(Word and element location data)
* Begin *

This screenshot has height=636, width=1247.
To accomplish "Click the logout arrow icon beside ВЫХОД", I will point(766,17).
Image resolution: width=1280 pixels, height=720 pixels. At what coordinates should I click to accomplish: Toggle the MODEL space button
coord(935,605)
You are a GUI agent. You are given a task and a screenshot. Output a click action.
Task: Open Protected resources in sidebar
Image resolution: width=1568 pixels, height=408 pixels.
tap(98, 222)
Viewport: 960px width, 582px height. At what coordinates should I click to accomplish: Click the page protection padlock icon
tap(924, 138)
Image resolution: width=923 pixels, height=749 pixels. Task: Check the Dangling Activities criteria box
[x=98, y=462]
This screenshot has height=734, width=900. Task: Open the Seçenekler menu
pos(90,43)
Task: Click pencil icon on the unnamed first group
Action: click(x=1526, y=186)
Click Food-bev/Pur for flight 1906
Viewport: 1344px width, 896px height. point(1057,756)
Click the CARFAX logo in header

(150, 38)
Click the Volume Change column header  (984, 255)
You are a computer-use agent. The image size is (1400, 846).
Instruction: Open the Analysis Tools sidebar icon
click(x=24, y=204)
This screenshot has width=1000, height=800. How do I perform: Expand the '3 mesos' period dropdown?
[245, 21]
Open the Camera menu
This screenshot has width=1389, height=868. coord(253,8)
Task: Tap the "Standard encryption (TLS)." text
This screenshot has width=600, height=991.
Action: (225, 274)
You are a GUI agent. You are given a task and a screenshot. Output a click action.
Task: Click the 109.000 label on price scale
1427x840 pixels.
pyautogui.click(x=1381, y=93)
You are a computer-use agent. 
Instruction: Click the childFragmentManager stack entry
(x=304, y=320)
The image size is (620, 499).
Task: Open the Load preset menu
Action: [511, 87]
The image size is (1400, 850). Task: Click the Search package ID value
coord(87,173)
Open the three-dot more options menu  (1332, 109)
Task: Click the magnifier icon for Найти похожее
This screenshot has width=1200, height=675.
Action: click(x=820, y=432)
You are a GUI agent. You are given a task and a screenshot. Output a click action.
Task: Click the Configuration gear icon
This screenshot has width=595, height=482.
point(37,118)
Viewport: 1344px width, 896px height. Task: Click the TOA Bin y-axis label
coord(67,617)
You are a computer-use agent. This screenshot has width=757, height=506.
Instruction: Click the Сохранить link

* End *

### THE EXERCISE
Rewrite all the items above, swapping "Instruction" for "Goal" and leaving everything else unchanged.

### WRITTEN ANSWER
This screenshot has height=636, width=1247.
To accomplish "Click the logout arrow icon beside ВЫХОД", I will point(766,17).
Image resolution: width=1280 pixels, height=720 pixels. At what coordinates should I click to accomplish: Toggle the MODEL space button
coord(935,605)
You are a GUI agent. You are given a task and a screenshot. Output a click action.
Task: Open Protected resources in sidebar
Image resolution: width=1568 pixels, height=408 pixels.
tap(98, 222)
Viewport: 960px width, 582px height. At what coordinates should I click to accomplish: Click the page protection padlock icon
tap(924, 138)
Image resolution: width=923 pixels, height=749 pixels. Task: Check the Dangling Activities criteria box
[x=98, y=462]
This screenshot has height=734, width=900. Task: Open the Seçenekler menu
pos(90,43)
Task: Click pencil icon on the unnamed first group
Action: click(x=1526, y=186)
Click Food-bev/Pur for flight 1906
Viewport: 1344px width, 896px height. point(1057,756)
Click the CARFAX logo in header

(150, 38)
Click the Volume Change column header  (984, 255)
You are a computer-use agent. The image size is (1400, 846).
Goal: Open the Analysis Tools sidebar icon
click(x=24, y=204)
This screenshot has width=1000, height=800. How do I perform: Expand the '3 mesos' period dropdown?
[245, 21]
Open the Camera menu
This screenshot has width=1389, height=868. coord(253,8)
Task: Tap the "Standard encryption (TLS)." text
This screenshot has width=600, height=991.
Action: (225, 274)
You are a GUI agent. You are given a task and a screenshot. Output a click action.
Task: Click the 109.000 label on price scale
1427x840 pixels.
pyautogui.click(x=1381, y=93)
You are a computer-use agent. 
Goal: Click the childFragmentManager stack entry
(x=304, y=320)
The image size is (620, 499).
Task: Open the Load preset menu
Action: [511, 87]
The image size is (1400, 850). Task: Click the Search package ID value
coord(87,173)
Open the three-dot more options menu  (1332, 109)
Task: Click the magnifier icon for Найти похожее
This screenshot has width=1200, height=675.
Action: click(x=820, y=432)
You are a GUI agent. You are given a task and a screenshot. Output a click action.
Task: Click the Configuration gear icon
This screenshot has width=595, height=482.
point(37,118)
Viewport: 1344px width, 896px height. Task: Click the TOA Bin y-axis label
coord(67,617)
You are a computer-use agent. This screenshot has width=757, height=506.
Goal: Click the Сохранить link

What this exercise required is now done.